• _TRY IT_
In the listing that follows, the range to quote begins at the line that has "Click the Ölçek scale icon" and ends after the line that has "Click the Sync"; quote it verbatim and add nothing.
[[ STORED DATA open ]]
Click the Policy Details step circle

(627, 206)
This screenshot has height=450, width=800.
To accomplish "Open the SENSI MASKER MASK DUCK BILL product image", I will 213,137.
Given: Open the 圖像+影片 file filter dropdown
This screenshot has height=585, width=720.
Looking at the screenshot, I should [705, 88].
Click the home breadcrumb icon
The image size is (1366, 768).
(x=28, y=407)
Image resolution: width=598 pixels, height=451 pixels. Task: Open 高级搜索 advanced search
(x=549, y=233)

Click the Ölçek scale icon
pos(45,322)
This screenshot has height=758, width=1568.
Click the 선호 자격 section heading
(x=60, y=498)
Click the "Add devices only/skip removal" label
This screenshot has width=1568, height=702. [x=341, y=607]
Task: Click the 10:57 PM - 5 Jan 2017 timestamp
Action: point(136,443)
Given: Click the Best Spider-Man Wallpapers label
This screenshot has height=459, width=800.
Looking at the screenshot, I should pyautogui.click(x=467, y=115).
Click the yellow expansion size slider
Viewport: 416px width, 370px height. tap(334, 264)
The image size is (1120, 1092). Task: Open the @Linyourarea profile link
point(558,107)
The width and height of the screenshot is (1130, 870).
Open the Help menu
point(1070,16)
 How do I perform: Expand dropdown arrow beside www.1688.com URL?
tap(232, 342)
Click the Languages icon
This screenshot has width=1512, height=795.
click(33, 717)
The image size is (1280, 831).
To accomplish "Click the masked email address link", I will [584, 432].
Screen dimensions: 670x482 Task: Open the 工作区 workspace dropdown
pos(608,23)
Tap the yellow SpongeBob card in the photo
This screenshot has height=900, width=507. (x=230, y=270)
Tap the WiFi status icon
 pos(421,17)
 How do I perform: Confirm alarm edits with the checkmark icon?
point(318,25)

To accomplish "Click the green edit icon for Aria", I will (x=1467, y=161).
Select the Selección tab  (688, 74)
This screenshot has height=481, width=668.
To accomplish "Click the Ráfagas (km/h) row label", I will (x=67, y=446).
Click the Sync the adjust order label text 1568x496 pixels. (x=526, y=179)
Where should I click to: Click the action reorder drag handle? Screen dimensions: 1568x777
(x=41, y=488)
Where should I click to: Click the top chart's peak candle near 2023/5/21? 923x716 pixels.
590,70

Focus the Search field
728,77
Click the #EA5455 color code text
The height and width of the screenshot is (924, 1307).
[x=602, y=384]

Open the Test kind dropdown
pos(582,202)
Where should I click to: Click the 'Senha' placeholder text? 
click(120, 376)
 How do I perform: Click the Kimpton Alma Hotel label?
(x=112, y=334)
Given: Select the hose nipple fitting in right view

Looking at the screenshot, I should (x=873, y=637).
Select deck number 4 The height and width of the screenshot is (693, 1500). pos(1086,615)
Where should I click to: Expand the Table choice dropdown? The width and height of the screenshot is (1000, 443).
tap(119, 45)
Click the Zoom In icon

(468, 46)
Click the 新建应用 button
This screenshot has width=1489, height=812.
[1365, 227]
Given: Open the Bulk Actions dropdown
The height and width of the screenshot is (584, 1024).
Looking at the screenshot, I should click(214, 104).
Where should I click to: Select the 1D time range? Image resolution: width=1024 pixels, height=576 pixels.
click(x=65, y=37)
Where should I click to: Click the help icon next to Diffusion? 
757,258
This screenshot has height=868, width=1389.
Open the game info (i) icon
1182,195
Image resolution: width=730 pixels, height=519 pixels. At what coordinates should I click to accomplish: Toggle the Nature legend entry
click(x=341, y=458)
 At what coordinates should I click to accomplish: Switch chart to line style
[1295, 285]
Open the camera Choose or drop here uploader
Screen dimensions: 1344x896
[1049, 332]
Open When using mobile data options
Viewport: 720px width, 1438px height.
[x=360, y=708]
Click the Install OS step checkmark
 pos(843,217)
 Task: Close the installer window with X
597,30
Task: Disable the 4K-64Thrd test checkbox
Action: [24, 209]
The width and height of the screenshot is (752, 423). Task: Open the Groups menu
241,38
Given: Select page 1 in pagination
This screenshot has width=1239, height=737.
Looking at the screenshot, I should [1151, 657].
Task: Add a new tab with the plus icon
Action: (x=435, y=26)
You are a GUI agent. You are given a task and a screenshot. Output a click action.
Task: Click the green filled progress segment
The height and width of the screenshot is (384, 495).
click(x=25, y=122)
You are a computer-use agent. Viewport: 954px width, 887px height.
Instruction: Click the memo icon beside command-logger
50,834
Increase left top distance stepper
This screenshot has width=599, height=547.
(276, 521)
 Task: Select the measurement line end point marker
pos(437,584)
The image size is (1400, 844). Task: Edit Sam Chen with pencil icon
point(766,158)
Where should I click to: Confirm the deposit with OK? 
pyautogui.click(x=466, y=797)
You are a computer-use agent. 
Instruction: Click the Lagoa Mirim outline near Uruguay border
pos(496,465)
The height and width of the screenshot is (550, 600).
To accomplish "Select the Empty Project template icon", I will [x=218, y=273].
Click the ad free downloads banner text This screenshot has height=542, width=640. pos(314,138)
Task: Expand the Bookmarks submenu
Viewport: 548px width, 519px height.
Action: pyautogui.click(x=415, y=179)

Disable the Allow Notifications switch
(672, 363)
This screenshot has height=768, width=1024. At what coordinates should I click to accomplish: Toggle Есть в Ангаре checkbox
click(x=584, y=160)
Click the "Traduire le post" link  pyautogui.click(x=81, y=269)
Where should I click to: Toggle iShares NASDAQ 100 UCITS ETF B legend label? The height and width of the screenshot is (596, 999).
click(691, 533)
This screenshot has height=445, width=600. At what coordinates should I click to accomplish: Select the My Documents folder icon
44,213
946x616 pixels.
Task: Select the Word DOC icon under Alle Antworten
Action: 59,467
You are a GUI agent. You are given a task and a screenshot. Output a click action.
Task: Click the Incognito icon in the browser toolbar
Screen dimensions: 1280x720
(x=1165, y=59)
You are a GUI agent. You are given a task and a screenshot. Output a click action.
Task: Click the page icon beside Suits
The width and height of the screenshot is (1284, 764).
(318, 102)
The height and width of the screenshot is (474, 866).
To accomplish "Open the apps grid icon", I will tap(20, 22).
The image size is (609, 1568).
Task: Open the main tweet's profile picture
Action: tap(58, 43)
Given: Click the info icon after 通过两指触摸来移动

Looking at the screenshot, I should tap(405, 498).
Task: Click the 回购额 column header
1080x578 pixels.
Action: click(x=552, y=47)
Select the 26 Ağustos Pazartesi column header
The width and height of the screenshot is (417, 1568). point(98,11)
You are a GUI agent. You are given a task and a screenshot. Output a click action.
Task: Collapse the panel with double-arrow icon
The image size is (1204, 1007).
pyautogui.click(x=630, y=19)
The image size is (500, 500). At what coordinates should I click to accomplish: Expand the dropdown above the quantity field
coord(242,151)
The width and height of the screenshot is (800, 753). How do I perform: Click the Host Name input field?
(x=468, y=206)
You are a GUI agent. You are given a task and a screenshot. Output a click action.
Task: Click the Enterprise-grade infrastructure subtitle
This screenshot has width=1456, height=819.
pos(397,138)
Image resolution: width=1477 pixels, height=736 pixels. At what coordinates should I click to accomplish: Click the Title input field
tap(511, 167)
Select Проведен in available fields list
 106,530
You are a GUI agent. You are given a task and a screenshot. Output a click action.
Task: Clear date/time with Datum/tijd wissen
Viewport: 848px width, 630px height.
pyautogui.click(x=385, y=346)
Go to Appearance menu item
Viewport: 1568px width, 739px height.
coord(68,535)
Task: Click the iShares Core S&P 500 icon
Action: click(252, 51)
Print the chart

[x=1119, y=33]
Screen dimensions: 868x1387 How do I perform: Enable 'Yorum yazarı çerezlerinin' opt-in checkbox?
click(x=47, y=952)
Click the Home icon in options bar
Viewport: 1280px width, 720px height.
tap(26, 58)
[[ STORED DATA closed ]]
• _ANSWER TO THIS EXERCISE_
Click the Ölçek scale icon
pos(45,322)
This screenshot has height=758, width=1568.
Click the 선호 자격 section heading
(x=60, y=498)
Click the "Add devices only/skip removal" label
This screenshot has width=1568, height=702. [x=341, y=607]
Task: Click the 10:57 PM - 5 Jan 2017 timestamp
Action: point(136,443)
Given: Click the Best Spider-Man Wallpapers label
This screenshot has height=459, width=800.
Looking at the screenshot, I should pyautogui.click(x=467, y=115).
Click the yellow expansion size slider
Viewport: 416px width, 370px height. tap(334, 264)
The image size is (1120, 1092). Task: Open the @Linyourarea profile link
point(558,107)
The width and height of the screenshot is (1130, 870).
Open the Help menu
point(1070,16)
 How do I perform: Expand dropdown arrow beside www.1688.com URL?
tap(232, 342)
Click the Languages icon
This screenshot has width=1512, height=795.
click(33, 717)
The image size is (1280, 831).
To accomplish "Click the masked email address link", I will [584, 432].
Screen dimensions: 670x482 Task: Open the 工作区 workspace dropdown
pos(608,23)
Tap the yellow SpongeBob card in the photo
This screenshot has height=900, width=507. (x=230, y=270)
Tap the WiFi status icon
 pos(421,17)
 How do I perform: Confirm alarm edits with the checkmark icon?
point(318,25)

To accomplish "Click the green edit icon for Aria", I will (x=1467, y=161).
Select the Selección tab  (688, 74)
This screenshot has height=481, width=668.
To accomplish "Click the Ráfagas (km/h) row label", I will (x=67, y=446).
Click the Sync the adjust order label text 1568x496 pixels. (x=526, y=179)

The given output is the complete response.